January 26, 2008

Interruptions are Good

There have been a couple a times that I realize I wasn't doing what I should do. When I read the Gospel this morning, upon reflection, my guilt for not being gracious at work when I was interrupted while I was attempting to read God's Word. I think I did this twice and now that I recall it I realize I wasn't doing God's Will at the time. It was my not wanting to loose the precious time I was spending on reflecting of our Lord, that in my selfish need to be alone with God that I turned away one of God's own, my neighbor. In His way He was there through them and in my sin I didn't see it that way. Not until I reflected on it this morning. I am thankful that I was able to see my error on those few occasions and thankful it only happened a few times. And even that one time too many is too much. I didn't mind being disturbed while eating, because I always shared what I have, it was when I tried to read and reflect on God's Word that I found being interrupted difficult to swallow. And that is no excuse to be hospitable and gracious, to stop what I was doing and give my (all) attention to the person who came seeking me.

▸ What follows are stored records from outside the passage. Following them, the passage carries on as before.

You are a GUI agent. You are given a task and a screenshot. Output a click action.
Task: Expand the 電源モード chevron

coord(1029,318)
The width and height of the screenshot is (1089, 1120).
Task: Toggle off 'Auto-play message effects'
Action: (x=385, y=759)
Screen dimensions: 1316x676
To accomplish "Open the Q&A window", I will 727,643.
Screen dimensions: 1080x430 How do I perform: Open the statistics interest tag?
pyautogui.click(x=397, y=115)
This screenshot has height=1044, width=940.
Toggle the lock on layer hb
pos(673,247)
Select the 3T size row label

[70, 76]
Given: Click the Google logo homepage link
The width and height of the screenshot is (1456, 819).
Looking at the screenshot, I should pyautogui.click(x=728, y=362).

I could think also the other way, that evil is sent to interrupt us at times too. A test to see how we fare in our dealings. It seems it all boils down to how well we love our neighbor in times of reflection, in times of rest and so on. Life gives us lots of interruptions in our daily routine, it's gives us a heads up on how we tackle those interruptions. I didn't do so good on a few, it's recognizing the areas that need to be more in imitation of our Lord and less of myself. I died a little more today and brought more joy to my heart for God's love and his lessons in my life.

5 Words of Wisdom:

teresa_anawim2 said...

Now that you focus on it, and I think about it, even the evil interruptions can work together for our good...we learn from them how to avoid situations, gauge time better, etc.
All things DO work together for good.
Thanks for bringing this to my mind today, MC!

Anonymous said...

As always a very good meditation..

Marie Cecile said...

Thank you teresa_anawim2 and Jackie. You have a great smile jackie, never stop smiling.

Anonymous said...

These "being interrupted" lessons are ones I have to be more attentive to also, mc. Sometimes I get impatient or annoyed; I really like the way you relate it to hospitality.

Bernice said...

Thank you Gabrielle, it never is easy.